Three being the magic number, here is a trio of tips on how to harness this approach in your own digital strategy:
Consider your data, AI, and API strategies together
My colleague, Andrew Dent, wrote a blog recently about not confusing your data strategy with your API strategy. Another colleague, Hugo van den Berg, talks about the potential of AI and where APIs can help. Both posts underline the need for data, AI, and API strategies to be harmonious. To know what data you need to collect, you need to know what you’re going to do with it. To know what you’re going to do with it, you need to understand how it will benefit your customers. Make sure none of these strategies are defined in isolation, and — as mentioned earlier — make sure they are grounded in business need.

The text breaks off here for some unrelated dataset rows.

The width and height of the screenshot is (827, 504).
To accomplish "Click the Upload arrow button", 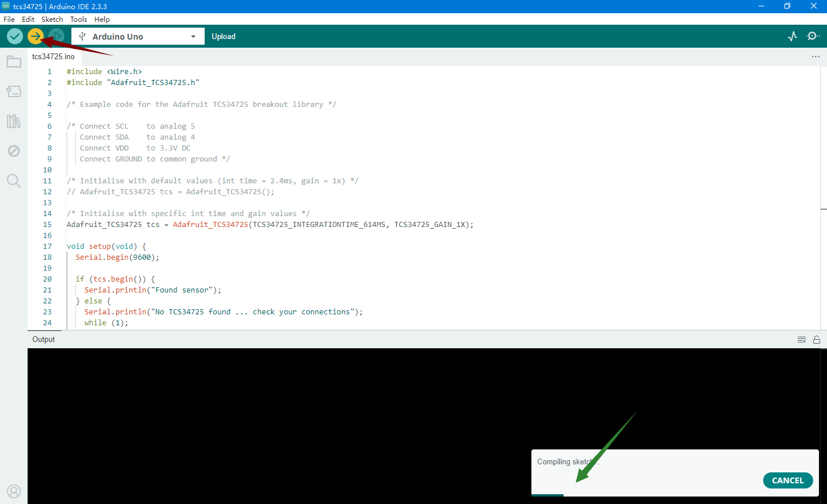I will click(x=36, y=36).
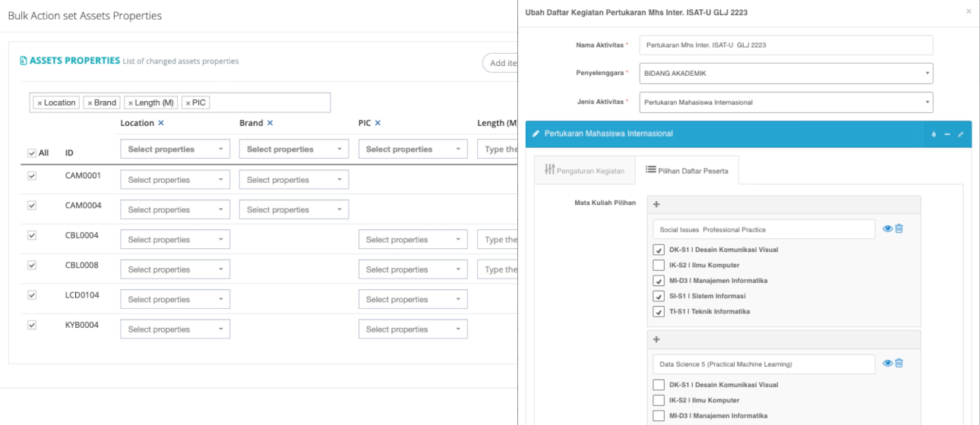Remove the Length (M) tag from filter
The image size is (980, 425).
click(x=131, y=103)
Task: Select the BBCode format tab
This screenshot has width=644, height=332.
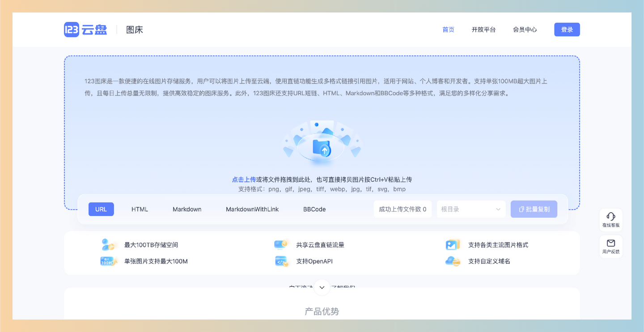Action: click(314, 209)
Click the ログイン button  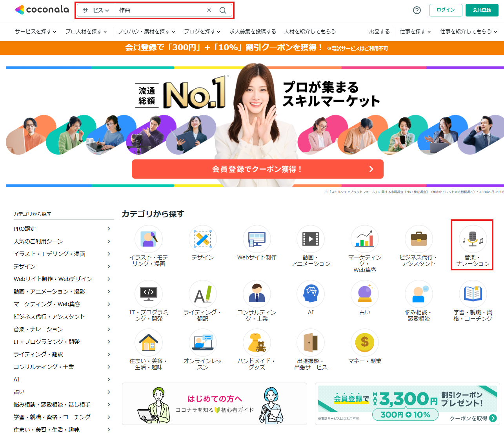[446, 10]
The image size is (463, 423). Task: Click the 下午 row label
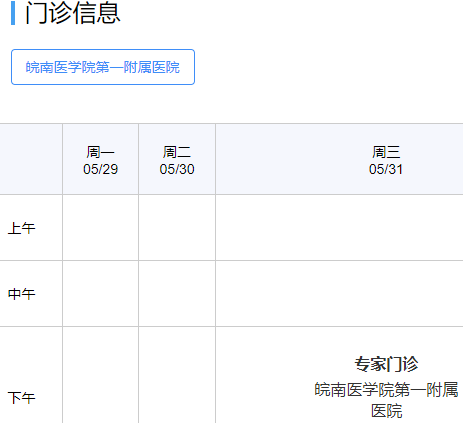click(x=21, y=398)
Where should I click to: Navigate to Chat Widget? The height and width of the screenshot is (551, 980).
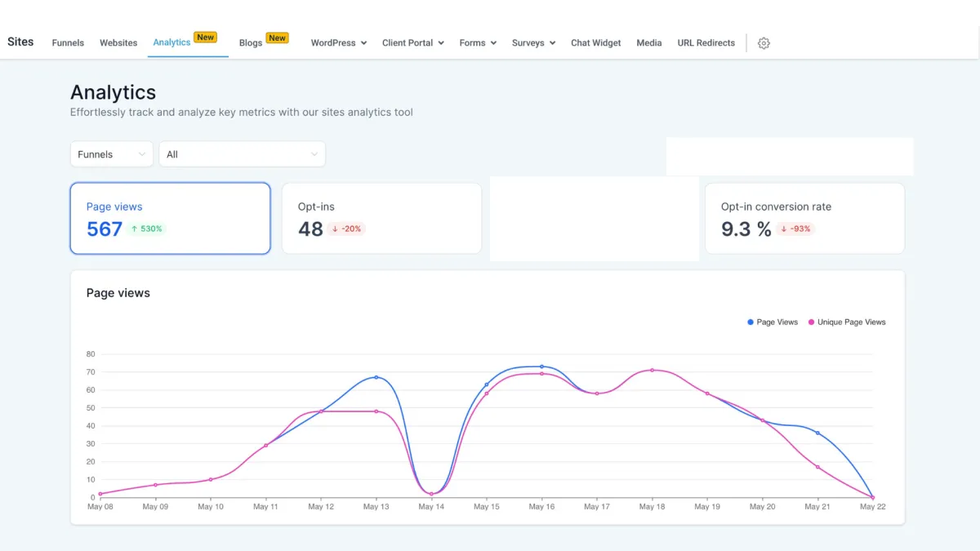pos(595,43)
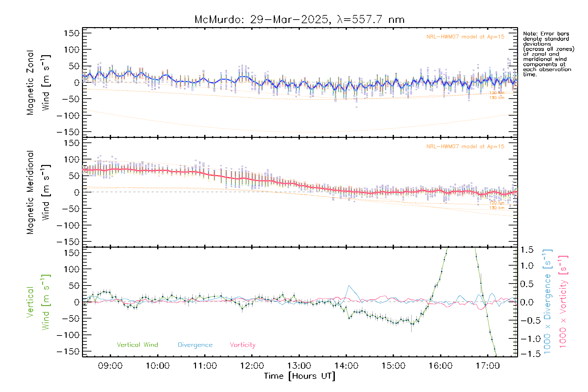Click the divergence peak just after 14:00
The width and height of the screenshot is (588, 392).
[349, 286]
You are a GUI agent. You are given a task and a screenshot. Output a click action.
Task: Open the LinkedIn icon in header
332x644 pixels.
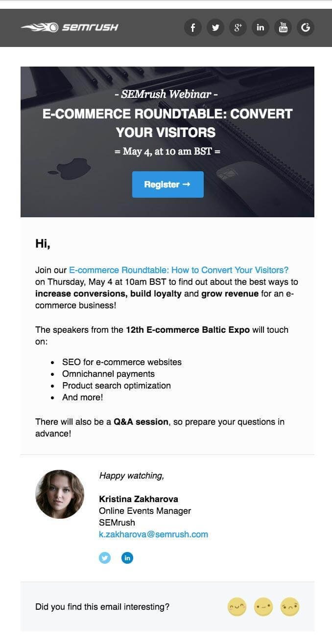pyautogui.click(x=261, y=27)
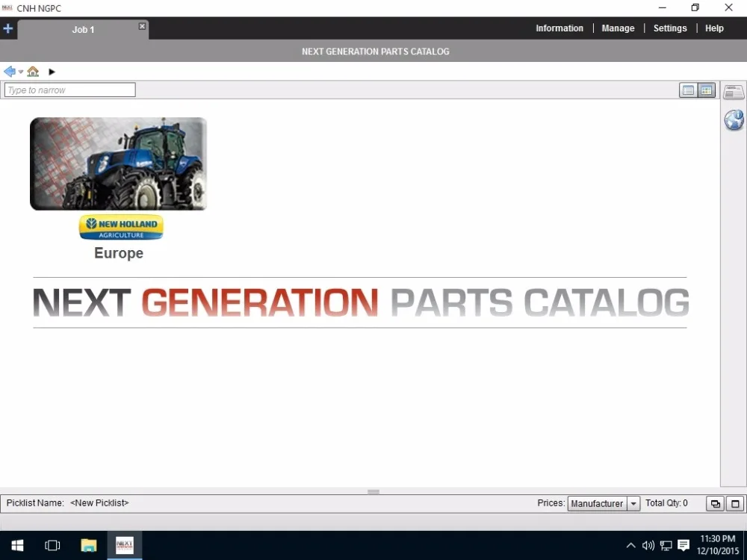The height and width of the screenshot is (560, 747).
Task: Switch to thumbnail grid view mode
Action: pos(707,90)
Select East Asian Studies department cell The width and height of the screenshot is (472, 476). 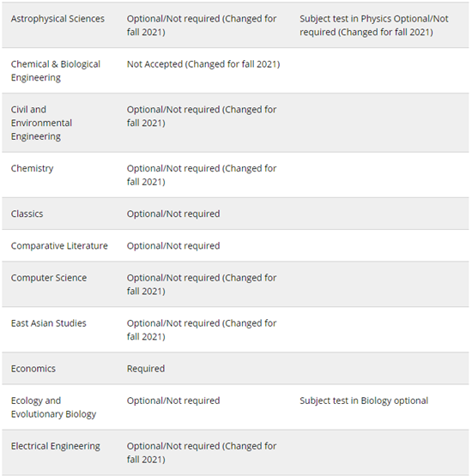49,323
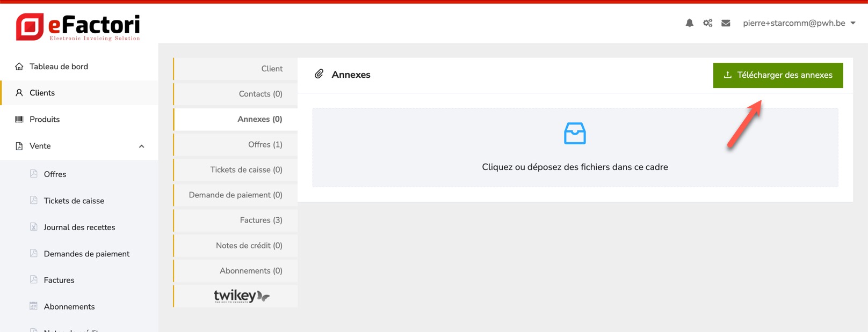868x332 pixels.
Task: Click the home icon for Tableau de bord
Action: (x=19, y=67)
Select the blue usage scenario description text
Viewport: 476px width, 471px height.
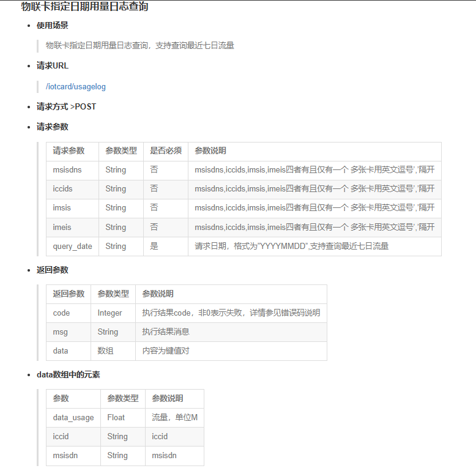(x=140, y=45)
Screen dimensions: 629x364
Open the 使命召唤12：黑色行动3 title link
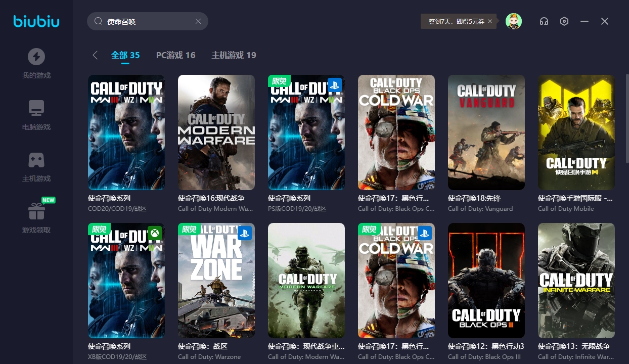[486, 346]

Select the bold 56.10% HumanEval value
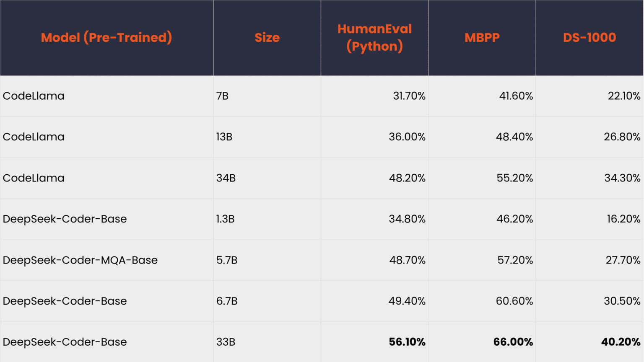pos(407,342)
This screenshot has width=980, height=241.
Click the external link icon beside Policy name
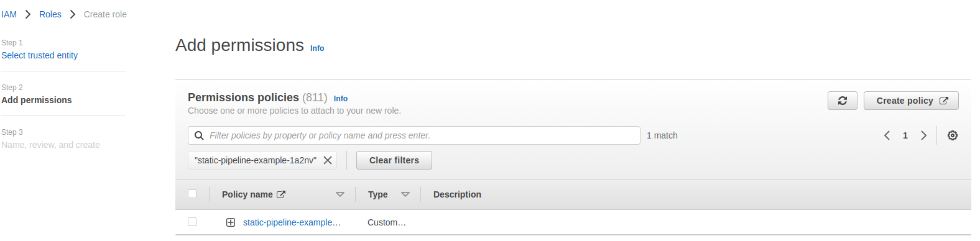click(x=281, y=194)
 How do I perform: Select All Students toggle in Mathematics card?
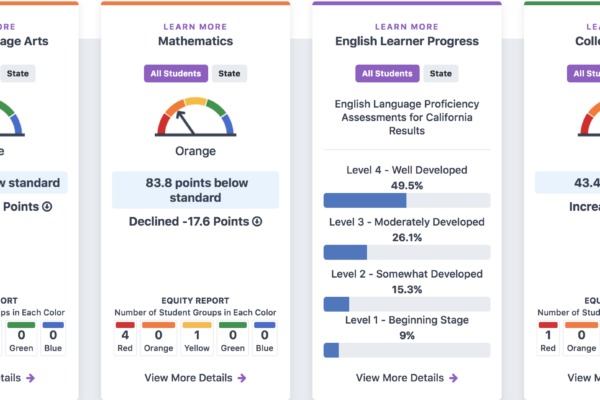176,73
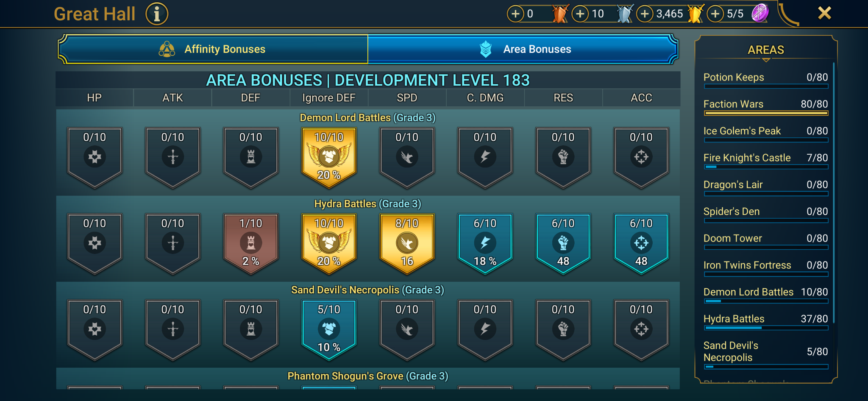
Task: Collapse the AREAS panel header arrow
Action: (766, 60)
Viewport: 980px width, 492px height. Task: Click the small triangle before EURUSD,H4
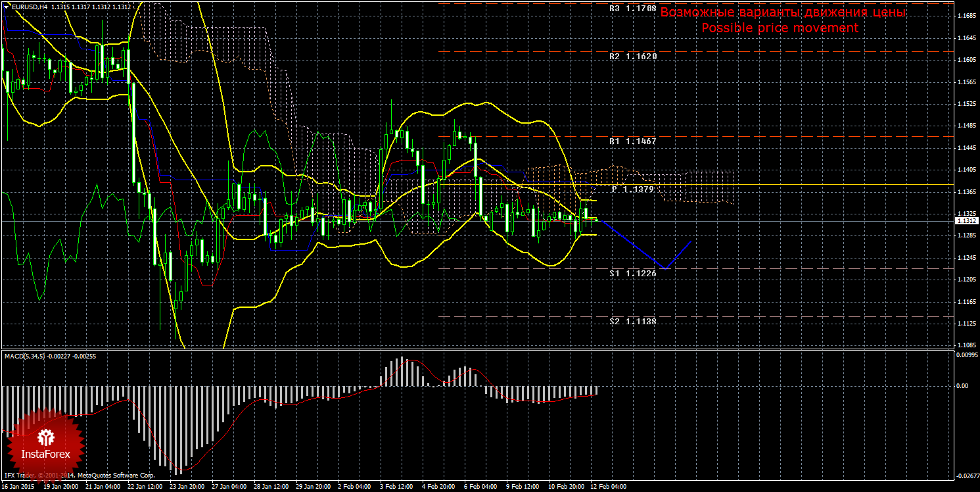(6, 6)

Ground your strategies in an envisioned business model
By aiming your strategy at a target business model, you will naturally need to address your data, AI and API strategies together. More importantly, you will ground your strategy in intended business outcomes, and create a common ground for business and IT leaders to strategize together. Mapping out the business model by showing how value gets exchanged in your digital ecosystem, as well as how value gets created within your own organization, will help you determine how to get to your goal, and even give insight into how you can innovate and grow once you get there.
Find your “data-as-value” opportunities
As mentioned, data is the biggest untapped resource in the digital economy. The good news is that your organization probably has lots of data. It may be tempting to just slap an interface on that data and wait for paying consumers to arrive. The reality is that refining that data into exchangeable value requires an iterative process. Think about what data you have, and how it might be contextualized and correlated to augment your direct or indirect customers’ experiences. But don’t stop there. Step into the customer’s shoes and think about their overall jobs-to-be-done, apply design thinking, engage in rapid prototyping. These techniques should help identify opportunities to synthesize more data on hand, or capture new data that you can weave into the experience. Consolidated customer information is especially valuable. I recommend checking out David Rogers’ book, The Digital Transformation Playbook. He includes a chapter on how to turn data into assets.
The digital era of business has arrived, and with it come many digital distractions. The best way to navigate through this storm is to create a business model beacon to illuminate your forward path. Expansive amounts of data, mind-bending ML algorithms, and web-enabled APIs can distract you or be a tool you use to disrupt your digital ecosystem. These techniques can drive your innovation engine by using them to capture, create, and deliver the value that defines the essence of your business model, and therefore your business.